*** DATA FOR PROCESSING
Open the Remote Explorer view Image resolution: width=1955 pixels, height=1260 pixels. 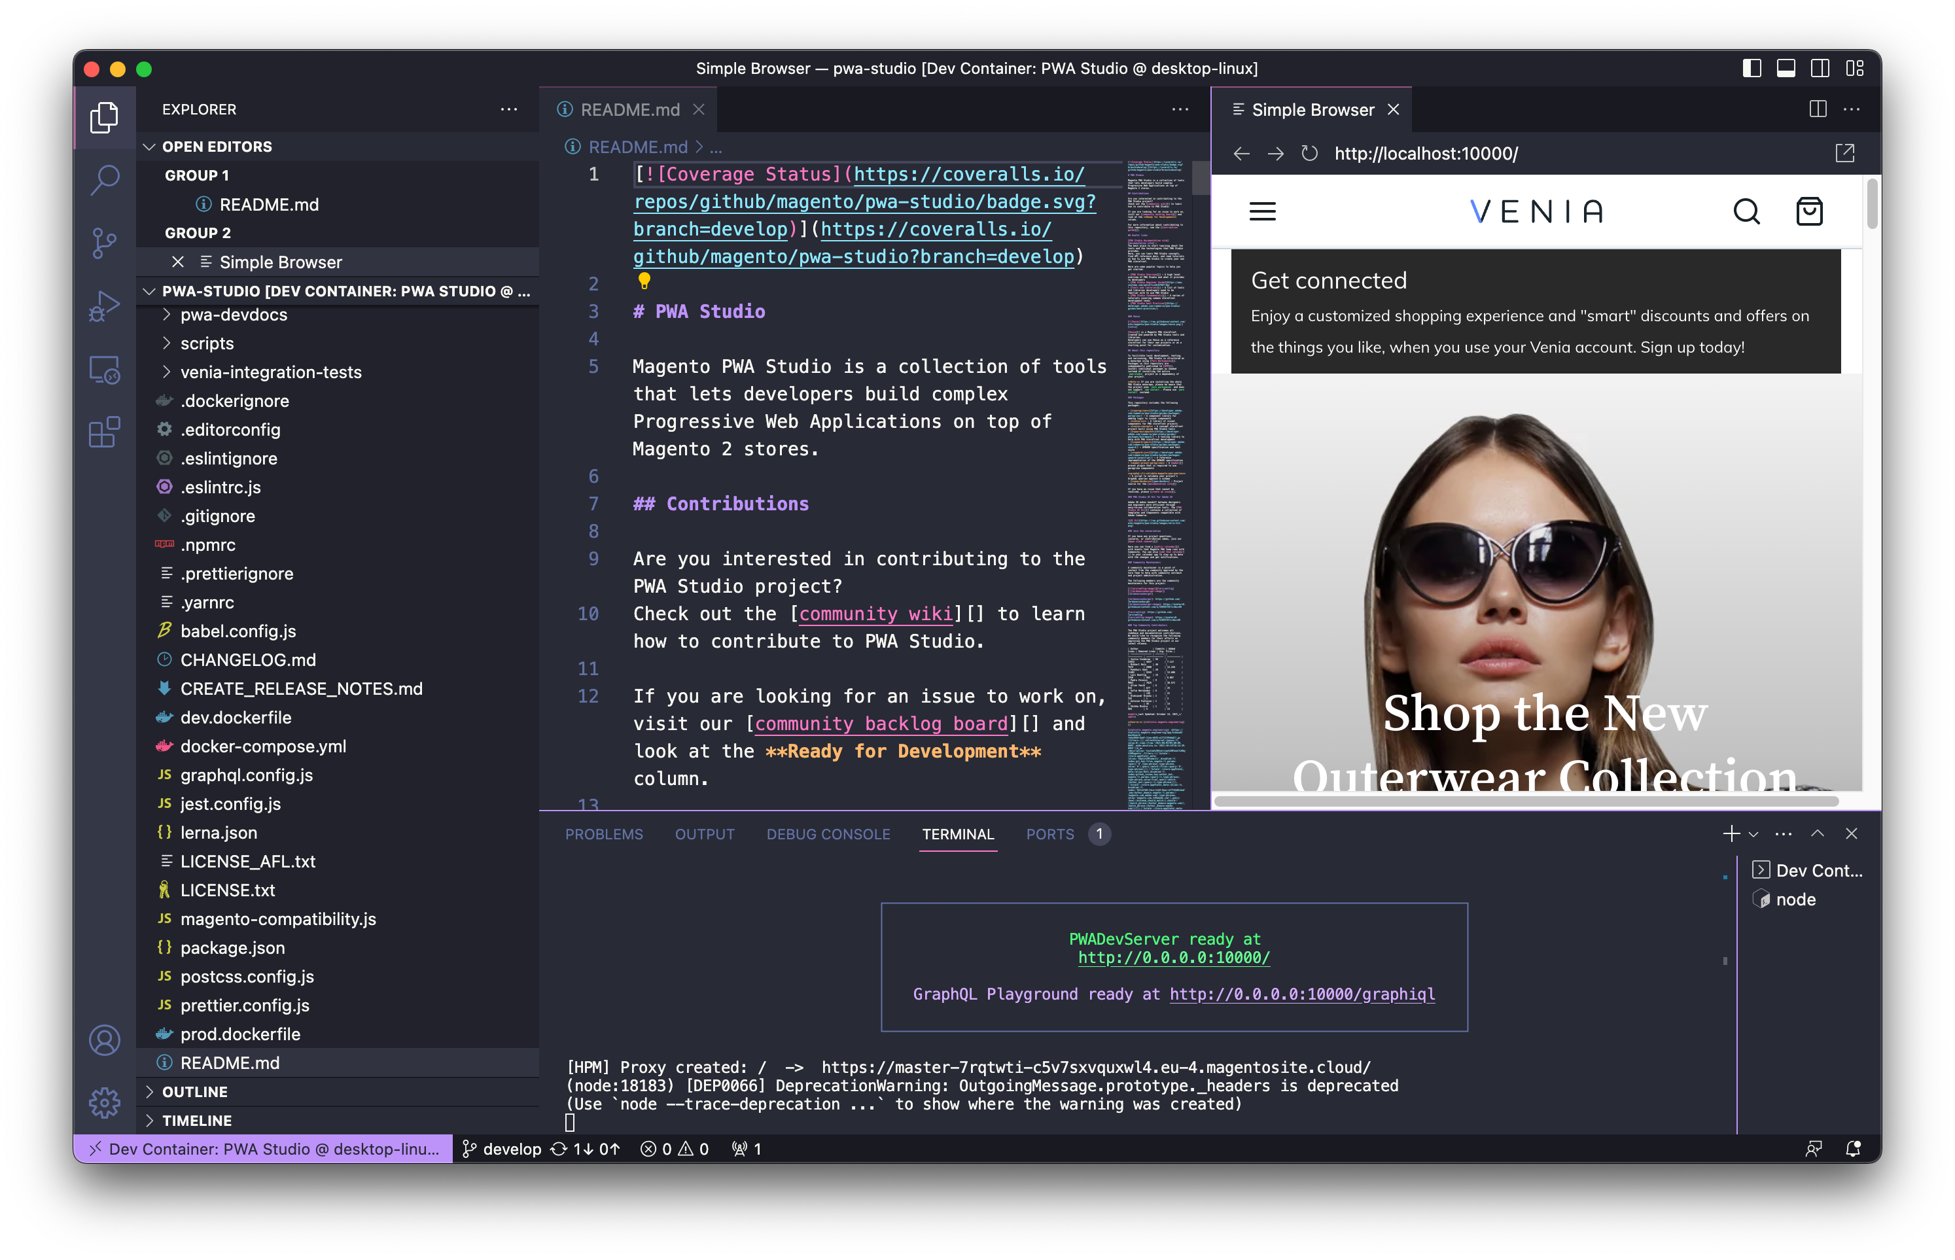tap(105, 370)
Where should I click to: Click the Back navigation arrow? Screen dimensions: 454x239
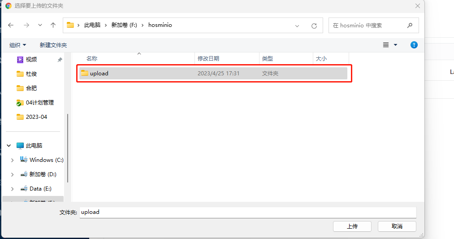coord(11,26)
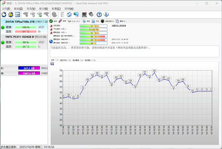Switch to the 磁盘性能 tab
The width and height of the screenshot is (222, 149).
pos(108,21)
******
*** DATA FOR PROCESSING
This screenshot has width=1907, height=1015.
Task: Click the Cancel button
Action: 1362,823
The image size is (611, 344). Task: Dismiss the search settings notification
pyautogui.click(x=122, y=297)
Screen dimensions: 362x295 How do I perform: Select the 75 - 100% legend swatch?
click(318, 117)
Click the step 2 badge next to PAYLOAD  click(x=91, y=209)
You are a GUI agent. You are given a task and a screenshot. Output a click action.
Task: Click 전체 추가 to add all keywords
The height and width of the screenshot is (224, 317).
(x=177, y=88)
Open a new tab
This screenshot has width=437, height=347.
******
## GIVEN PROBLEM
Please print the rows starting with the line containing "You are a GUI" and going on through the line containing "This screenshot has width=437, height=347.", exactly as they appear.

## TASK RESPONSE
You are a GUI agent. You are given a task and a screenshot. Output a click action.
Task: Click 전체 추가 to add all keywords
The height and width of the screenshot is (224, 317).
(x=177, y=88)
Open a new tab
This screenshot has width=437, height=347.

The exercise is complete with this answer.